TASK 1: Can you arrange the records, from the line with "What do you see at coordinates (82, 359)" to the line with "What do you see at coordinates (38, 672)" (both included), as a JSON list of strings, one string per line, with blank lines left out?

TEXT:
==*==

Συγγραφή : Choumerianos Manolis (27/9/2006)
Μετάφραση : Velentzas Georgios

Για παραπομπή: Choumerianos Manolis, "Club "Panionios Sporting Assosiation", Smyrna",
Εγκυκλοπαίδεια Μείζονος Ελληνισμού, Μ. Ασία
URL: <http://www.ehw.gr/l.aspx?id=10235>

Σύλλογος "Πανιώνιος Γυμναστικός Σύλλογος", Σμύρνη (15/2/2007 v.1) Club "Panionios Sporting Assosiation", Smyrna (21/2/2006 v.1) 
 

1. The Establishment of the Cultural Club Orpheus

On 14 September 1890 music-lovers from Smyrna and students of the Aronis School established Club Orpheus (Greek: Ορφεύς). The club aimed to develop musical education and promote physical education. Among the establishers of the club were Panos Argyropoulos, Andreas Voulgaridis, Aimilios Kartalis, Konstantinos Tobrof and Ioannis Fatseas.

The place accommodating the first activities of the members was a building owned by some Kapogrossos, in Rodon Street. The opening lessons were on music education and were given by the teacher of music Nikias Tzetzos, while the number of the members who attended them highly satisfied the inspirers of the venture. Not before long, with the encouragement of Aronis, director of the school of the same name, the club acquired the necessary musical instruments and formed a permanent band.

The first public appearance of the members of Orpheus took place on 23 April 1891, on the name day of St. George. The successful presence of the club in the artistic events of Smyrna encouraged several wealthy citizens to make donations to the club, thus contributing to its further development. Among the most important donators were the doctor Themistoclis Iatrou, the lawyers Armodios Chamoudopoulos and Ippokratis Leon, who also served as counselors of the club, and the poet Alekos Fotiades.

On 23 May 1893 the members of Orpheus started music tours from Lesvos, where the local authorities welcomed them with unprecedented pomp and circumstance. From then on, the club gave several successful performances, judging from the numerous invitations the members received in order to appear in public.1

2. Sporting Activities of Orpheus and Establishment of Gymnasium

Apart from their musical activities, the members of the club were also involved in sporting activities. This was an important social development at the time, since training and sporting activities, in general, were very limited. It should be mentioned that no gymnasiums operating on a regular basis had existed until then. Moreover, there were no permanent sporting clubs with specialised trainers offering concrete training programmes. The private school Hippocrates was the only one offering lessons of gymnastics (1874), stick-play and sabre-play, given by a specialised instructor. The same institution also included a ‘bath for combined cold shower’, since, according to an advertisement of the school, ‘the cold shower is the main base for hygiene’.2

The importance of the sporting activities of the club was reflected in the distinctions achieved by three athletes from Smyrna during the Greek national Olympic Games of Athens. The first national Olympic Games were held on 15 November 1859 in Loudovikou Square (today's Kotzia Square) in the presence of King Otto and Queen Amalia. Petros Velissariou won the event of dolichos race (seven stadia). At the second national Olympic Games held in October 1870 at Phaliron Demetrios Melegoglou won the pole vault and the horizontal bars. The third athlete from Smyrna who did well in the same games was Κ. Malokidis. More specifically, he won the ascent on a sloping pole as well as the climb on a rope at the third national Olympic Games of Athens in May 1875.

==*==

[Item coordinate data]

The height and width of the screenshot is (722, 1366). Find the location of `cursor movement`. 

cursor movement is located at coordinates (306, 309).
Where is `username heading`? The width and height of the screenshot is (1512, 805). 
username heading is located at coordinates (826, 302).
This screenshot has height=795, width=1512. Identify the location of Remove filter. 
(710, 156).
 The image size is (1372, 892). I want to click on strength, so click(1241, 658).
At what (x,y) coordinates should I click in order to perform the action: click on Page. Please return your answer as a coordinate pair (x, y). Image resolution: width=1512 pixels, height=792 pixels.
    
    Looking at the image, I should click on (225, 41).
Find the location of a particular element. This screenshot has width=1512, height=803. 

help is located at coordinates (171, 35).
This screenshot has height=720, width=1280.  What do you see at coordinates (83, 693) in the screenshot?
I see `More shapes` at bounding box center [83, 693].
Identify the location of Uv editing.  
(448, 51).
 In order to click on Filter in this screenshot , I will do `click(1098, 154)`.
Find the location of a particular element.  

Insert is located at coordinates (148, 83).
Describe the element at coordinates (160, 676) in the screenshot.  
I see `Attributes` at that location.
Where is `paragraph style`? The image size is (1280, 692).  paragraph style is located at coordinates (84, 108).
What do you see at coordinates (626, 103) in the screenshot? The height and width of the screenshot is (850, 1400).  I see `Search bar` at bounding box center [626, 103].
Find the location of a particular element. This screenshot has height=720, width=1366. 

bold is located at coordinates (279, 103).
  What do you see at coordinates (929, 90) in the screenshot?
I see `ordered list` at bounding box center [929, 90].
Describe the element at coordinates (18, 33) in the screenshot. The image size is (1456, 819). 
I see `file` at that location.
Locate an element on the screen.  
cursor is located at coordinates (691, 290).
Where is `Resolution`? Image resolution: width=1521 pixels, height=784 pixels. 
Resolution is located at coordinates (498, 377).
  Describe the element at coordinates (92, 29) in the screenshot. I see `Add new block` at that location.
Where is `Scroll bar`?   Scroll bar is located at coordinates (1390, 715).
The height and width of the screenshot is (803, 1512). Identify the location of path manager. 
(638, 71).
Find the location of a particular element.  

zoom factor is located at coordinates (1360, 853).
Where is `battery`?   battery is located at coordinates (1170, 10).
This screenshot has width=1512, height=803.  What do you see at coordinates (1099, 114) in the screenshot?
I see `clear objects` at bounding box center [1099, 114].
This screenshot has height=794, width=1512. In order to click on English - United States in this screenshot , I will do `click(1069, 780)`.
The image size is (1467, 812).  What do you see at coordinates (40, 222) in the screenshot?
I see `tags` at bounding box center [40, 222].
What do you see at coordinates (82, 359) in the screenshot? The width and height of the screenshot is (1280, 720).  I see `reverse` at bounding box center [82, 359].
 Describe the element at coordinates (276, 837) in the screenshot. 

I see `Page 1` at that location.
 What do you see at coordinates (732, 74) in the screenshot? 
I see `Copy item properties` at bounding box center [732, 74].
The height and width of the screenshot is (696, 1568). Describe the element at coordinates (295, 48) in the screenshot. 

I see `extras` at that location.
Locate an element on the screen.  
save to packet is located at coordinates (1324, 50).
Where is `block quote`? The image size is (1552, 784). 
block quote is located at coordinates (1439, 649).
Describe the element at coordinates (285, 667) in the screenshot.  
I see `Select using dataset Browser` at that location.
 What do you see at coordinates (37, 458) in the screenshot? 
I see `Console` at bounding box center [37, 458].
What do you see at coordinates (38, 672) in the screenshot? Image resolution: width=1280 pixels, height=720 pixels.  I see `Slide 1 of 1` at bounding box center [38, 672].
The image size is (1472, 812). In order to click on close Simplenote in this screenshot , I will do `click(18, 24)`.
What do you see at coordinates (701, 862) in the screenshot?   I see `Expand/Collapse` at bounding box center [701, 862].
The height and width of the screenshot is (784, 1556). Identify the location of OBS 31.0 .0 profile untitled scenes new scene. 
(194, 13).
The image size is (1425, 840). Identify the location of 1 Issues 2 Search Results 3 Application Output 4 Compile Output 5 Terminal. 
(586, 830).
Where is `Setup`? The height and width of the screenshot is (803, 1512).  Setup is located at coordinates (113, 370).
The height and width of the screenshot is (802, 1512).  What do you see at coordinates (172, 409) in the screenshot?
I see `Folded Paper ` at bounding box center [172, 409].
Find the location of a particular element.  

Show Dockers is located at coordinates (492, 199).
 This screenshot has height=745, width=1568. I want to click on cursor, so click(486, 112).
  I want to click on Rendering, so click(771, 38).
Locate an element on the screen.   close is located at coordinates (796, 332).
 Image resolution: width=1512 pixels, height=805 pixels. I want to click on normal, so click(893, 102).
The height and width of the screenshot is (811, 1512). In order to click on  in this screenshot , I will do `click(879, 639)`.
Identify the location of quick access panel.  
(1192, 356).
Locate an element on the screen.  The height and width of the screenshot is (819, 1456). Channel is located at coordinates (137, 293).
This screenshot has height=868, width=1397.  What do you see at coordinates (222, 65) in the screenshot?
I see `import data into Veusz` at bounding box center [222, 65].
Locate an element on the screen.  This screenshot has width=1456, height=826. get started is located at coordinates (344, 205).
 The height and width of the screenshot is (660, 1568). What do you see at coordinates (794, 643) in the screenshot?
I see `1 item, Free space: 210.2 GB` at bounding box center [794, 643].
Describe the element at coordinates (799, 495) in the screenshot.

==*==

TASK 2: Can you pick up the text on the Smyrna club Orpheus after its last sentence and carry it forward?

EXPECTED OUTPUT 1:
[
  "What do you see at coordinates (82, 359) in the screenshot? The width and height of the screenshot is (1280, 720).  I see `reverse` at bounding box center [82, 359].",
  " Describe the element at coordinates (276, 837) in the screenshot. ",
  "I see `Page 1` at that location.",
  " What do you see at coordinates (732, 74) in the screenshot? ",
  "I see `Copy item properties` at bounding box center [732, 74].",
  "The height and width of the screenshot is (696, 1568). Describe the element at coordinates (295, 48) in the screenshot. ",
  "I see `extras` at that location.",
  "Locate an element on the screen.  ",
  "save to packet is located at coordinates (1324, 50).",
  "Where is `block quote`? The image size is (1552, 784). ",
  "block quote is located at coordinates (1439, 649).",
  "Describe the element at coordinates (285, 667) in the screenshot.  ",
  "I see `Select using dataset Browser` at that location.",
  " What do you see at coordinates (37, 458) in the screenshot? ",
  "I see `Console` at bounding box center [37, 458].",
  "What do you see at coordinates (38, 672) in the screenshot? Image resolution: width=1280 pixels, height=720 pixels.  I see `Slide 1 of 1` at bounding box center [38, 672]."
]

EXPECTED OUTPUT 2:
The above distinctions promoted the operation of the club and several young men of the city enrolled as members of the club aiming to participate in athletic events. As a result, the athletes of Orpheus were always present in athletic events. They mostly took place in events held by English citizens at the stadium of Burnova and Paradeisos. Several athletes of the club defeated their opponents and distinguished themselves in these events.3

However, as some members of the club wished the activities of Orpheus to be focused on athletics, without allowing time for musical-literary activities, there was a disagreement between the above and the rest of the members. Those who disagreed withdrew from their club and formed a new club called Gymnasium. The sole purpose of the new club was to ‘develop and promote the feeling for athletics among the young’.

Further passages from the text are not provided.